When Adware.eSyndicate is installed, it attempts to connect to the predetermined Web site and perform the following actions::
- Creates the following files:
- %ProgramFiles%\eSyndicate\esyn.dll
- %ProgramFiles%\eSyndicate\Uninst.exe
Note: %ProgramFiles% is a variable that refers to the program files folder. By default, this is C:\Program Files.
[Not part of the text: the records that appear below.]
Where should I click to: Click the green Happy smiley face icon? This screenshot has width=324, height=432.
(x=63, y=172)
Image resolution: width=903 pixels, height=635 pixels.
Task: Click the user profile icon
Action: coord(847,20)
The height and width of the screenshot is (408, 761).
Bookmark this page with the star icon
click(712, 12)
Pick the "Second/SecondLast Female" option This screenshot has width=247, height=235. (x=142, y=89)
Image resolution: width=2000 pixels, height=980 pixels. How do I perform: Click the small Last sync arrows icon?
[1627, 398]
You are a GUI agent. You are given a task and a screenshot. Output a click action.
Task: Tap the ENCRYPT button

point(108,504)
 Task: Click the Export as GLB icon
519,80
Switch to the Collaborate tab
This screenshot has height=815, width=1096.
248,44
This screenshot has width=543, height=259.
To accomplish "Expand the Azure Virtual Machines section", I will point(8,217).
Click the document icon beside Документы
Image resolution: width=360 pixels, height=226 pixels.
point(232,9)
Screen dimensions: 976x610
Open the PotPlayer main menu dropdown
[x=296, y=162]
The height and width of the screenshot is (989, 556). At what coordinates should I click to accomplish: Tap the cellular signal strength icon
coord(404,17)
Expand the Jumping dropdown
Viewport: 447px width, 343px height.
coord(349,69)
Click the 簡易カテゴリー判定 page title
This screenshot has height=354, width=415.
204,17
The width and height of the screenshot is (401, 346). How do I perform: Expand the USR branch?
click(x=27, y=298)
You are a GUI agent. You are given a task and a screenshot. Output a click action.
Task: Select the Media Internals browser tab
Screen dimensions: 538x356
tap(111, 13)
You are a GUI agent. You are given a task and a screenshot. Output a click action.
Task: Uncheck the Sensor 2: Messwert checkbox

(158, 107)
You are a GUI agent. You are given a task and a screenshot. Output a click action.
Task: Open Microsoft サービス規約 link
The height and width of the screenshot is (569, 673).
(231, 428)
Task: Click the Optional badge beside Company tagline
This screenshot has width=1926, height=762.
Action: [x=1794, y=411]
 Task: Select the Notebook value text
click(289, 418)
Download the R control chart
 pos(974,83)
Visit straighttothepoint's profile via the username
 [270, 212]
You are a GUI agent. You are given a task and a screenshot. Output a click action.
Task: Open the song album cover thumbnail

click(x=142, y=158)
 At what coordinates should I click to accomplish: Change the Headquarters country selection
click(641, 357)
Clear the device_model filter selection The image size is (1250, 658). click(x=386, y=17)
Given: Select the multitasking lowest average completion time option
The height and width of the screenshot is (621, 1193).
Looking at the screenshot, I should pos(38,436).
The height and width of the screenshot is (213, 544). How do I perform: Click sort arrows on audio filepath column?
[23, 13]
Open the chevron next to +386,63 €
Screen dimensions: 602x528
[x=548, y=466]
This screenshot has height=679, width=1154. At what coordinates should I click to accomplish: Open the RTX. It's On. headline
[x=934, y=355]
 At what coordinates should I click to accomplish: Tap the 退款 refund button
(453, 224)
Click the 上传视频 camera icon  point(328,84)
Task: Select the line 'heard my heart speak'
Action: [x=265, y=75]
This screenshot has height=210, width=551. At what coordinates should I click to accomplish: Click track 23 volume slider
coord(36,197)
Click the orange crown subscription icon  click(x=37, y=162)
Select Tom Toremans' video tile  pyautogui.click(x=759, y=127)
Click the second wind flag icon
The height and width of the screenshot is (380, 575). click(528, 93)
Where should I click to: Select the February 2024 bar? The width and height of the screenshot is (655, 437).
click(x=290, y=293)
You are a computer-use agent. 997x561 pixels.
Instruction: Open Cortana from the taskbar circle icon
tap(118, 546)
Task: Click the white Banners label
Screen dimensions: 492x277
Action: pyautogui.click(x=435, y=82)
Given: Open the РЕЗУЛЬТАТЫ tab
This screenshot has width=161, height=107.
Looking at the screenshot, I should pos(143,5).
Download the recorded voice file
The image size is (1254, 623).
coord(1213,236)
- Creates the following registry subkeys:
HKEY_LOCAL_MACHINE\SOFTWARE\Classes\CLSID\{CC378B83-9577-44D0-B4F8-0DD965E176FC}
HKEY_LOCAL_MACHINE\SOFTWARE\Classes\Esyn.Band
HKEY_LOCAL_MACHINE\SOFTWARE\Classes\Esyn.Band.1
HKEY_LOCAL_MACHINE\SOFTWARE\Classes\Interface\{941E3071-658D-4F7A-8848-A39E9A43AA97}
HKEY_LOCAL_MACHINE\SOFTWARE\Classes\TypeLib\{B526170E-491F-4E29-8BFB-C6157D02FEFD}
HKEY_LOCAL_MACHINE\SOFTWARE\Microsoft\Windows\CurrentVersion\Explorer\Browser Helper Objects\{CC378B83-9577-44D0-B4F8-0DD965E176FC}
HKEY_LOCAL_MACHINE\SOFTWARE\Microsoft\Windows\CurrentVersion\Uninstall\eSyndicate
HKEY_CURRENT_USER\Software\esyn
- Contacts remote servers on the following domains to configure program settings and exclusion lists:
- queue.jmnad1.com
- client.contextual.esyndicate.com
- Creates the following files:
- %Windir%\ecfg.bin (A settings file.)
- %Windir%\excl.bin (An exclusion list file.)
Note: %Windir% is a variable that refers to the Windows installation folder. By default, this is C:\Windows or C:\Winnt.
- May display advertisements, depending on the response from the servers mentioned above.